4.3 Qualitative Results
CoInteract consistently produces videos with coherent hand articulation, natural product grasping, and faithful prompt adherence. Other baselines exhibit:
- Hand-object interpenetration
- Inconsistent product appearance
- Background deviation from reference
- Identity drift on unseen objects
4.4 User Study
24 evaluators ranked methods (lower is better) on three criteria:
| Criterion | AnchorCrafter | Phantom | Humo | VACE | InteractAvatar | SkyReels-V3 | CoInteract |
|---|---|---|---|---|---|---|---|
| Obj. Consist.↓ | 6.08 | 4.13 | 4.42 | 3.54 | 3.08 | 4.58 | 2.17 |
| Hum/BG ↓ | 6.28 | 4.38 | 4.21 | 3.46 | 2.92 | 4.83 | 1.92 |
| Interact. ↓ | 6.55 | 4.29 | 3.92 | 3.58 | 3.33 | 4.54 | 1.79 |
CoInteract achieves the best (lowest) mean rank across all criteria, with largest advantage on Interaction Plausibility.
4.5 Ablation Study
Four model variants compared:
| Variant | Video Quality | HOI | Reference | Audio | Infer. Cost |
|---|---|---|---|---|---|
| AES | IQ | Smooth | VLM-QA | HQ | |
| w/o MoE | 0.541 | 0.736 | 0.993 | 0.66 | 0.658 |
| w/o Co-Gen | 0.536 | 0.753 | 0.991 | 0.48 | 0.706 |
| w/o Asym. Mask | 0.548 | 0.742 | 0.994 | 0.76 | 0.738 |
| Full Model | 0.554 | 0.749 | 0.995 | 0.72 | 0.724 |
Key Findings:
- Removing MoE degrades HQ (0.724→0.658) and FaceSim (0.696→0.662)
- Removing HOI stream causes largest drop in VLM-QA (0.72→0.48, -33.3%)
- Retaining HOI branch at inference gives slightly better VLM-QA (0.76) but at 4.13× cost
- Asymmetric strategy trades marginal gains for dramatic efficiency improvement
Theoretical and Practical Implications
Theoretical Implications:
- Structure-Aware Generation: Demonstrates that embedding explicit structural priors and interaction geometry constraints directly into diffusion backbones is more effective than post-hoc processing or external conditioning.
- Dual-Stream Learning: Shows that jointly training appearance and structure streams with asymmetric attention can transfer structural knowledge to the appearance generator while maintaining inference efficiency.
- Region-Specialized Processing: Validates that spatially-guided MoE routing can effectively address the challenge of high-frequency detail in anatomically sensitive regions (hands, faces) with minimal parameter overhead.
Practical Implications:
- E-Commerce and Marketing: Enables high-quality product demonstration videos with physically plausible interactions, reducing the need for expensive human filming.
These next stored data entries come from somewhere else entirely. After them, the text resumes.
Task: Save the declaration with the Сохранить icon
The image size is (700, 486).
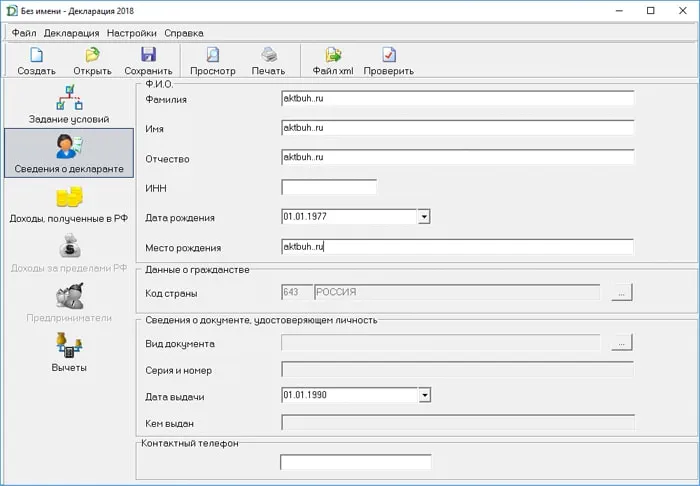Action: (x=148, y=56)
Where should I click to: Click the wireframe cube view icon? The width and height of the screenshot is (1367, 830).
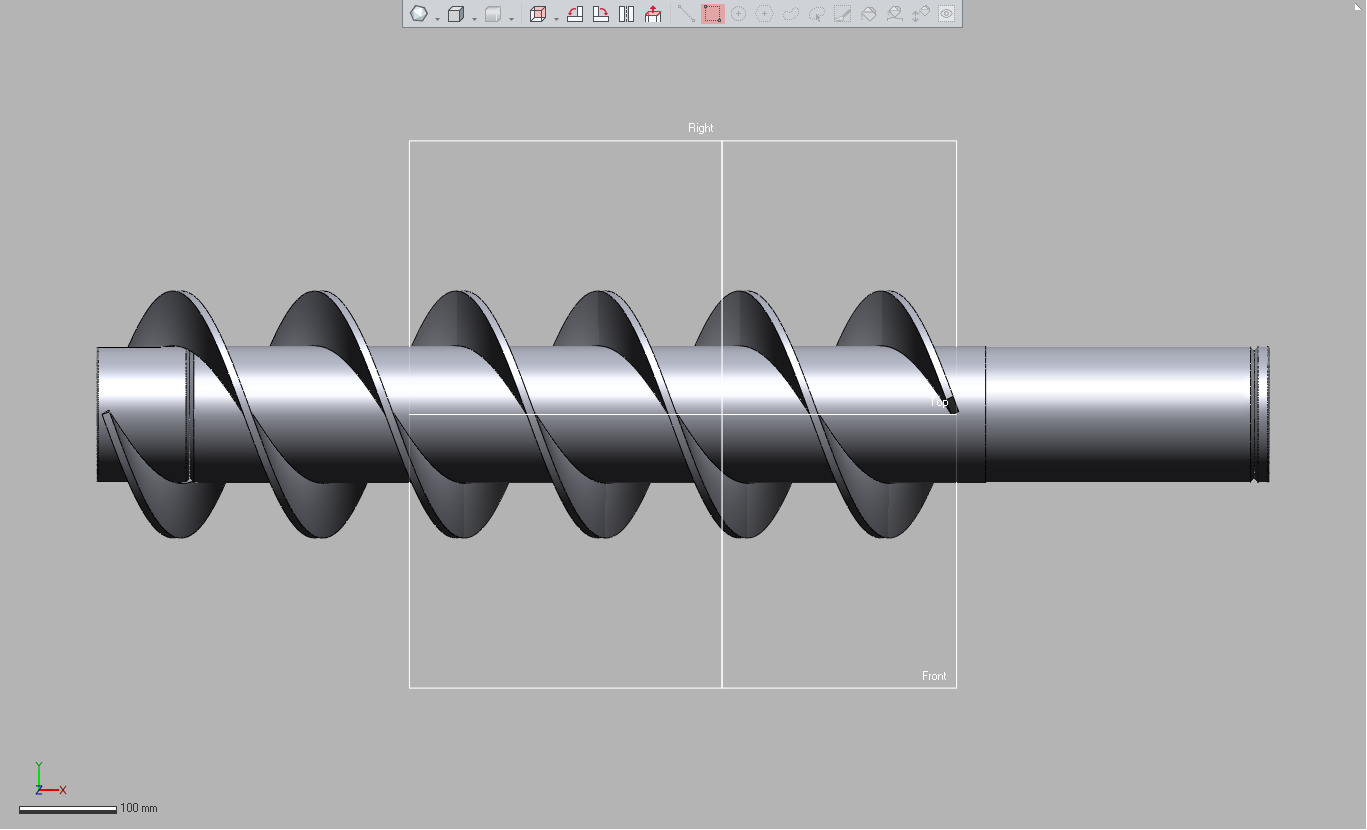[x=456, y=14]
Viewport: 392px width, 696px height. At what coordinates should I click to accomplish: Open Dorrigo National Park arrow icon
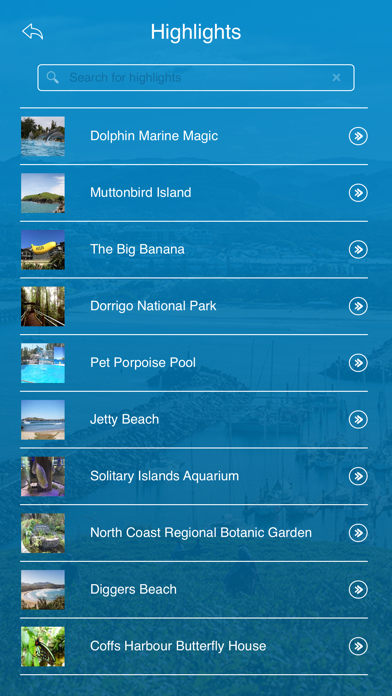coord(358,306)
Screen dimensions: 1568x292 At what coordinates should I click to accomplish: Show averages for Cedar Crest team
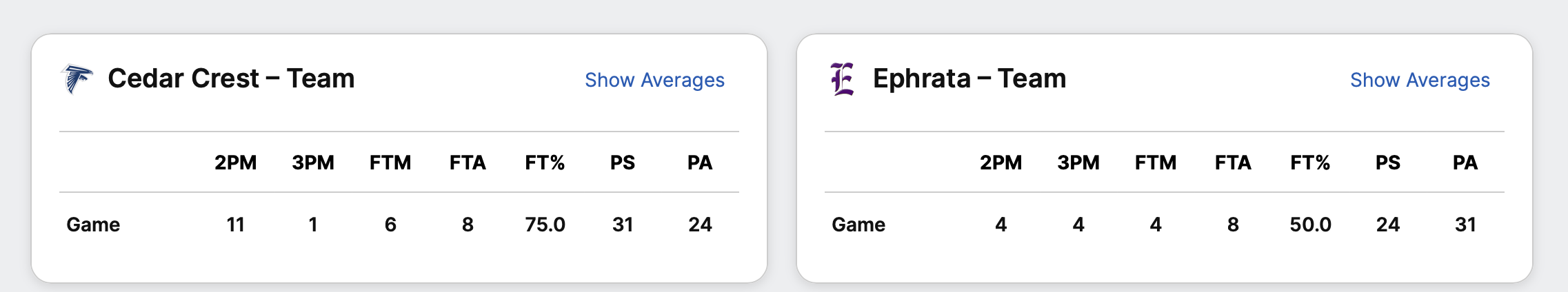[654, 80]
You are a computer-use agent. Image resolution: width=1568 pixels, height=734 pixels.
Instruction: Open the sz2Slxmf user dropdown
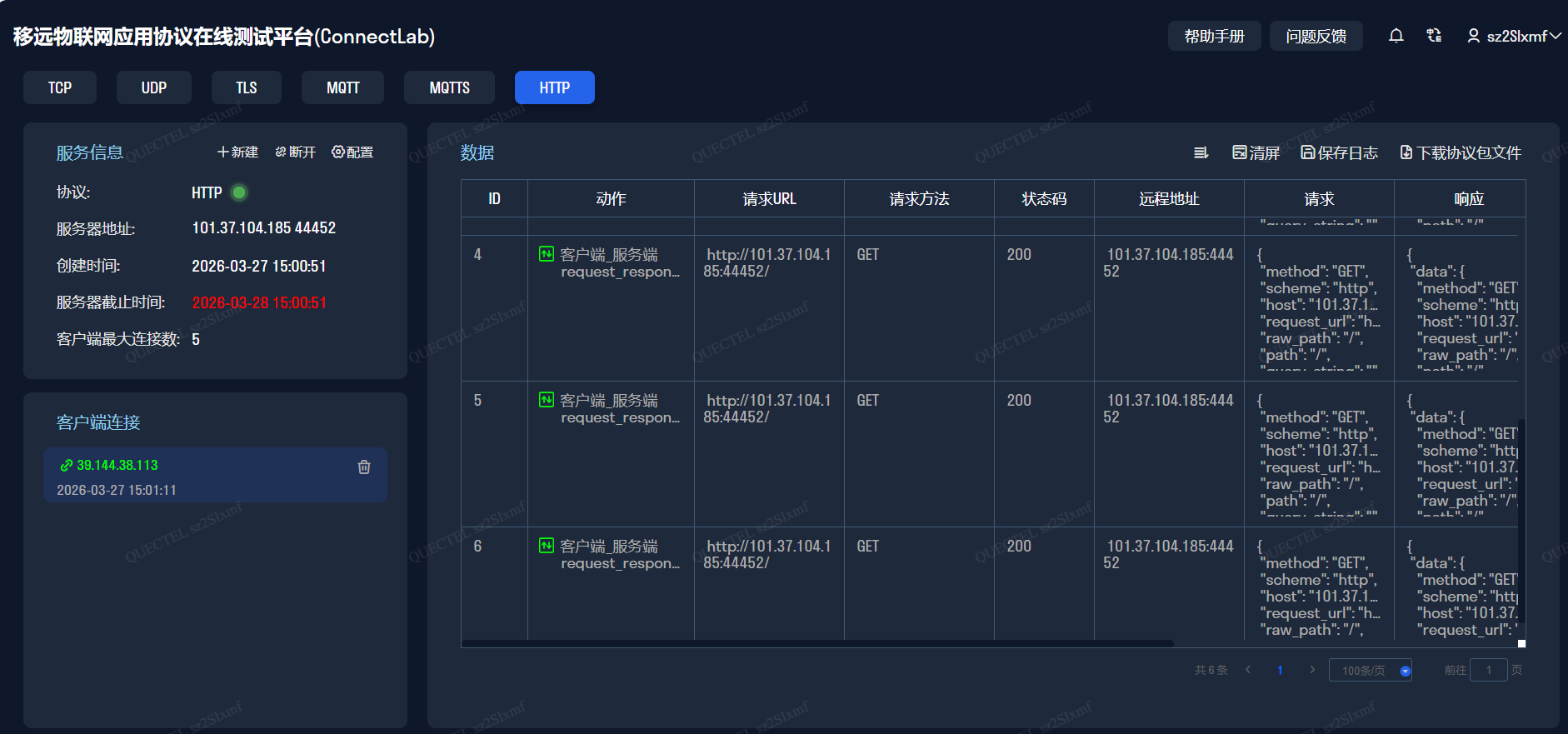tap(1514, 36)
- Virtual Assistants: Improves the realism of virtual agents performing object manipulation tasks.
- Content Creation: Provides an easy-to-use end-to-end framework for generating HOI videos without heavy preprocessing or post-processing.
- Efficiency: The zero-overhead inference design makes the approach practical for real-world deployment despite the dual-stream training complexity.
Conclusion
CoInteract presents a structure-aware framework for speech-driven HOI video synthesis that prioritizes structural integrity and physical consistency. The framework's key innovations are:
- Human-Aware MoE: Enhances fidelity of hands and faces through spatially-supervised routing to region-specialized experts.
- Spatially-Structured Co-Generation: Uses an asymmetric co-attention mask to learn physical interaction priors during training while maintaining zero-overhead inference.
Extensive experiments demonstrate that CoInteract consistently outperforms existing methods in interaction plausibility and structural stability, advancing the quality of HOI video generation. The approach effectively reduces hand-object interpenetration and geometric misalignment while maintaining high identity preservation and temporal coherence.
Future Directions:
- Extension to more complex multi-object interactions
- Integration with 3D-aware generation for improved geometric consistency
- Application to broader domains beyond product demonstration
- Exploration of more efficient expert routing mechanisms